What it means: If you’re a smaller installer, know your options, whether that’s joining a larger platform or doubling down on a niche. Bigger companies should view this as a chance to expand their footprint at more favorable terms.
Third-party ownership (TPO) providers like Sunrun, Palmetto, and Qcells’ EnFin are also expanding quickly, using access to capital and tax equity partnerships to secure more deals. Meanwhile, SunPower is shifting its strategy by acquiring sales organizations like Sunder to gain tighter control of customer acquisition.
What it means: The TPO players are hungry for installer partners. If you’re not in their networks yet, now’s the time to reach out. Otherwise, you risk losing pipeline as cash and loan deals shrink in 2026.
Lead costs are also up, 25–35% higher than at the start of the year. With deadline urgency driving competition, many teams are finding that direct-to-consumer leads no longer pencil out.
What it means: Rely less on paid leads. Tap into your existing database, past customers, and referral programs. Tailor your approach: urgency-driven messaging for 2025 installs, and long-term TPO education for customers planning beyond the tax credit.
Solar Technology and Supply Chain
Supply chain pressure has eased a little since 2023, but lead times are still long. Standard projects are averaging 8–12 weeks, while premium equipment often takes longer. FEOC documentation now adds 2–4 weeks of extra processing to many orders.
What it means: Communicate realistic timelines to customers and get documentation sorted early so delays don’t surprise them.
Domestic manufacturing has expanded to over 54 GW of solar capacity, but panels with U.S. content carry a $0.08–0.15/W premium. At the same time, the closure of Moses Lake polysilicon production means the industry is more exposed to trade restrictions.
What it means: Domestic panels make sense in projects that need them for incentives. Otherwise, imports will remain the cost-effective option, but be mindful of policy risks that could shift costs quickly.
Storage supply is healthier, with strong availability from Tesla, LG, Enphase, SolarEdge, and newer entrants like FranklinWH. But supply is uneven by region, and FEOC compliance could affect who’s competitive by 2026.
What it means: Offer customers a choice and diversify your suppliers. Don’t depend on one manufacturer, and stay ahead of compliance requirements.
Looking Ahead to Q4 and 2026
Q4 2025 will be the busiest stretch in residential solar’s history. Permit offices and utility interconnection teams are already backlogged, and some projects risk spilling into 2026. That means potential headaches for homeowners who miss the 25D deadline.
What it means: Get every eligible project submitted and moving as soon as possible. Don’t let bottlenecks push customers past December 31.
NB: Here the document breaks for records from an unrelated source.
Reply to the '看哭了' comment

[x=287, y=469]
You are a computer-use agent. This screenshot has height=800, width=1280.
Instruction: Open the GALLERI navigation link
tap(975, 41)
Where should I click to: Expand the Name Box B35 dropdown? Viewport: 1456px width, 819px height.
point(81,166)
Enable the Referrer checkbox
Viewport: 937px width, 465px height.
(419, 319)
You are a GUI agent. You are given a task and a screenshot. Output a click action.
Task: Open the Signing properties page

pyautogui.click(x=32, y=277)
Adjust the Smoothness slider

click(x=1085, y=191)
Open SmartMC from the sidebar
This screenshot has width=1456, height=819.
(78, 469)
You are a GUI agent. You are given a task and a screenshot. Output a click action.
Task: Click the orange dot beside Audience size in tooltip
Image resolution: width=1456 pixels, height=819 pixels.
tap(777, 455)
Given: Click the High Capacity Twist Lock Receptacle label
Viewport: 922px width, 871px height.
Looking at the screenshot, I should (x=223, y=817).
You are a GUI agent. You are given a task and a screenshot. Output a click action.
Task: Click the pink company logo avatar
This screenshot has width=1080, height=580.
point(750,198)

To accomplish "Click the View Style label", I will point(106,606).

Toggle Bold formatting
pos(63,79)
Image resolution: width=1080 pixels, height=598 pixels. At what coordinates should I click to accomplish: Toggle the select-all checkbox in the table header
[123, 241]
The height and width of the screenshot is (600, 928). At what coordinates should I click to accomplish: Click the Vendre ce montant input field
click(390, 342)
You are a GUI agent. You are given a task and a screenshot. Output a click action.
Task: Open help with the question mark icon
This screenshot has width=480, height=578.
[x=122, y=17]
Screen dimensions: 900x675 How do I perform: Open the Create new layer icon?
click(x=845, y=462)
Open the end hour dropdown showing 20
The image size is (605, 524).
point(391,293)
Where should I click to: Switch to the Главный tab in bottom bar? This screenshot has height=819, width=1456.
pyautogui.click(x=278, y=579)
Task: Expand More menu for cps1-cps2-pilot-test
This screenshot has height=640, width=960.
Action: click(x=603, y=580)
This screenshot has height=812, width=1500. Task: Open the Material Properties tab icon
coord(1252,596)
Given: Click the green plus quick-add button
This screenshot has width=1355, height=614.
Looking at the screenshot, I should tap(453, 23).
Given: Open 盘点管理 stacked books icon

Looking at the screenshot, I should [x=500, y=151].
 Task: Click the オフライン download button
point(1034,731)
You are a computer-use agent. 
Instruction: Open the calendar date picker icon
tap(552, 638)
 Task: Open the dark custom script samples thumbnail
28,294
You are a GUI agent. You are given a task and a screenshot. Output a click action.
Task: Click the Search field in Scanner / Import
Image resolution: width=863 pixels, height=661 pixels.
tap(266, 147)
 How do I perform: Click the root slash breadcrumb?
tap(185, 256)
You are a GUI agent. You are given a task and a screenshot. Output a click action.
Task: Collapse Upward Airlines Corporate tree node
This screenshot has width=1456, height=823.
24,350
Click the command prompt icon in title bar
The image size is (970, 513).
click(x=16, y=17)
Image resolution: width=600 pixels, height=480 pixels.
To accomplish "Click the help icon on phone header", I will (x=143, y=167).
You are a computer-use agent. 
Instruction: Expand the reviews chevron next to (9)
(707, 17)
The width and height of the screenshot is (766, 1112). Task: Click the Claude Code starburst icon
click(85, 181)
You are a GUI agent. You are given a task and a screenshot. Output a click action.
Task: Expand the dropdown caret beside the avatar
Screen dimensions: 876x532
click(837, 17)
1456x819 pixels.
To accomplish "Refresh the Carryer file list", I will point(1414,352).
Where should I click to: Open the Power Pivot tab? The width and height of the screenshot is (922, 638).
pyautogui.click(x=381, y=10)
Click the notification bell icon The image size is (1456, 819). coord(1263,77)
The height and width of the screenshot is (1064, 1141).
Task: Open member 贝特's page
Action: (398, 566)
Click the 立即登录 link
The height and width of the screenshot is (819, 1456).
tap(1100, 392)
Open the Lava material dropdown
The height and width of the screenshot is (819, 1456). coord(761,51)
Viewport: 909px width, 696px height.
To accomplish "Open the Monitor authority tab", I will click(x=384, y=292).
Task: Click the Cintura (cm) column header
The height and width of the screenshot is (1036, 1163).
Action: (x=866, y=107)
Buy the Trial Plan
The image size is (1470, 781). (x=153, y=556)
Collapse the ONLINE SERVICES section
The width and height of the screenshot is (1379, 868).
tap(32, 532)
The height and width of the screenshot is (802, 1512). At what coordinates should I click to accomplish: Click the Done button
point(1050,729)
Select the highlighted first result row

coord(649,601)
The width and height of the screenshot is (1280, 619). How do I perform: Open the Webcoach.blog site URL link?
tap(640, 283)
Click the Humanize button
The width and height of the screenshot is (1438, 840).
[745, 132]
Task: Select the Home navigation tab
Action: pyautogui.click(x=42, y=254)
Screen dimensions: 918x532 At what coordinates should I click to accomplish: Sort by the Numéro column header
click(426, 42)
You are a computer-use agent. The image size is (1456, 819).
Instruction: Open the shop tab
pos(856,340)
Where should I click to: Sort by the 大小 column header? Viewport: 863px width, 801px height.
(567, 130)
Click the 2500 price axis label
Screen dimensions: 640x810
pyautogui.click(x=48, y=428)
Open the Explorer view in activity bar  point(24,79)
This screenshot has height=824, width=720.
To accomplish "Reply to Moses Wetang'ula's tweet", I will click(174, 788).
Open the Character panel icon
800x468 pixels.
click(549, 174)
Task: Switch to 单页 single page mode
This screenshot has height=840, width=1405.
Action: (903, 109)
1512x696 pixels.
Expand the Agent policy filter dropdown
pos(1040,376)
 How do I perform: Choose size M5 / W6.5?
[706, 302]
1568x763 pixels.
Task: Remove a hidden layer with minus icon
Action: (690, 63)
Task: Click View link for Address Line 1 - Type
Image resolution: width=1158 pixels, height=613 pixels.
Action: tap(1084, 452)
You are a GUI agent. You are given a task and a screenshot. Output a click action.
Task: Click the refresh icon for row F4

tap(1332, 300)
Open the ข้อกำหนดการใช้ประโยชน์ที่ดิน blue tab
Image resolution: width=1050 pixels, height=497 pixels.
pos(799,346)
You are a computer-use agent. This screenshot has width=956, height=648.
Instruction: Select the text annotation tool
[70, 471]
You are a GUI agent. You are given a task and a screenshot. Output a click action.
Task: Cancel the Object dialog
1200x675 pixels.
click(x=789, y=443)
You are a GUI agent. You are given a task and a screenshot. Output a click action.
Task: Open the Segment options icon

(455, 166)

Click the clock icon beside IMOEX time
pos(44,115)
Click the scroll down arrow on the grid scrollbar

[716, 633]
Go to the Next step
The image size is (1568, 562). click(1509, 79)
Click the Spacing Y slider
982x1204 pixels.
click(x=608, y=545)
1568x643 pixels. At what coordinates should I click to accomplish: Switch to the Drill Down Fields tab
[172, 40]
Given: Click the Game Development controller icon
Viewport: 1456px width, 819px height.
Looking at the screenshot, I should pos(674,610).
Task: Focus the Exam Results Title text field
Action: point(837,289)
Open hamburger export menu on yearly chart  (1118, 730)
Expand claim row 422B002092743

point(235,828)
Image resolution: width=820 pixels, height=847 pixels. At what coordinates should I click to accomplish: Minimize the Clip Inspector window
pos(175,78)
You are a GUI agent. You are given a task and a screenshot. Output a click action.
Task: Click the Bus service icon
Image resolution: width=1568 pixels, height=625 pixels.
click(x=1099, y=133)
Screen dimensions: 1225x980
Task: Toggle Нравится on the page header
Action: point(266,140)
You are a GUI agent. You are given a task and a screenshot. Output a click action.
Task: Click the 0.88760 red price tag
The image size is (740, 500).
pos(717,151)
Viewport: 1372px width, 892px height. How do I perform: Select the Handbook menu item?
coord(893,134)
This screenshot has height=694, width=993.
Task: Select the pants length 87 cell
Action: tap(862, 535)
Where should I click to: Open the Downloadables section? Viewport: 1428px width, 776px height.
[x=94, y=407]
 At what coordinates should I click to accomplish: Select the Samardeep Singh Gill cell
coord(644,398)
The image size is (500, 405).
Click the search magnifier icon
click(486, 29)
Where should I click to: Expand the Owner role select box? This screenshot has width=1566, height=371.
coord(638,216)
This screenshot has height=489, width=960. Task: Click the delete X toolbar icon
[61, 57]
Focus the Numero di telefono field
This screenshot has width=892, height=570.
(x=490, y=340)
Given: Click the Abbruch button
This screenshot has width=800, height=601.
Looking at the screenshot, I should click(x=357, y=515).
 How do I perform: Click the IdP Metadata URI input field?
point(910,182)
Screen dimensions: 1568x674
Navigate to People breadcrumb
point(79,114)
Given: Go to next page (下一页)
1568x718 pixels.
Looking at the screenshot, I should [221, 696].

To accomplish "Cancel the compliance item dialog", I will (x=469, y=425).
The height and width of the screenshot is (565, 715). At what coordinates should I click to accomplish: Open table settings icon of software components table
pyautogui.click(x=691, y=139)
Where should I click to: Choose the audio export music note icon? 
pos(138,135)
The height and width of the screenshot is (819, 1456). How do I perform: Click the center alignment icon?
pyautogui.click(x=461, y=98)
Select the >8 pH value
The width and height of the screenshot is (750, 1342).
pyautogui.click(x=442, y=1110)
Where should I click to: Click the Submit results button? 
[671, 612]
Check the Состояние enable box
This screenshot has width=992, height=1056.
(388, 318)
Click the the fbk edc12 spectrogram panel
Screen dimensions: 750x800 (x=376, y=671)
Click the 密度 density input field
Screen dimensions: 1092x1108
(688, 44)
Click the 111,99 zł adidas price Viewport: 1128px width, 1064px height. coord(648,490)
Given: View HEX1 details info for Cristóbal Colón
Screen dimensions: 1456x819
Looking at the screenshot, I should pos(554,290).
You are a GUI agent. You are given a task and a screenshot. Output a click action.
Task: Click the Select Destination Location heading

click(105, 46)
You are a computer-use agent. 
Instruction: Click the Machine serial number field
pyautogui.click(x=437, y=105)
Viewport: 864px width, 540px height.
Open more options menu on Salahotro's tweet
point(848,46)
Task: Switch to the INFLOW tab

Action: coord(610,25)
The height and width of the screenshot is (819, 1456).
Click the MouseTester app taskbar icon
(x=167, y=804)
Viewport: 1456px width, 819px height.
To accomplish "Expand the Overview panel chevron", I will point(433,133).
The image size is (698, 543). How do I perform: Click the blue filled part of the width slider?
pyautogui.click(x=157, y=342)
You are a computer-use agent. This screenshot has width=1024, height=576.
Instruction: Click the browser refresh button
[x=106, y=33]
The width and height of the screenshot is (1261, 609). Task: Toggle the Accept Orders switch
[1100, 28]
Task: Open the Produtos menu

Beyond this year, 2026 represents a reset. With the 25D tax credit gone, residential volume is expected to fall 28–30%, and TPO will become the majority of the market. Storage, however, will hold steadier, expected to decline only slightly before resuming growth.
What it means: Treat storage as your default offering and make TPO partnerships core to your model. These two shifts will help stabilize revenue through the transition.
And keep the bigger picture in mind: solar penetration is still under 9% of suitable homes in the U.S. There’s plenty of long-term growth ahead for companies that adapt now and stay competitive in a TPO-and-storage-first world.
Sources used in this snapshot include SEIA Market Insight Q3 2025 and Research Data, Wood Mackenzie, Ohm Analytics (Q2–Q3 2025), EnergySage Market Report, U.S. Treasury/IRS guidance, Powerline, RMI, Bidirectional Energy, and Future Market Insights. This piece was partially generated and edited with AI assistance and human fact-checking.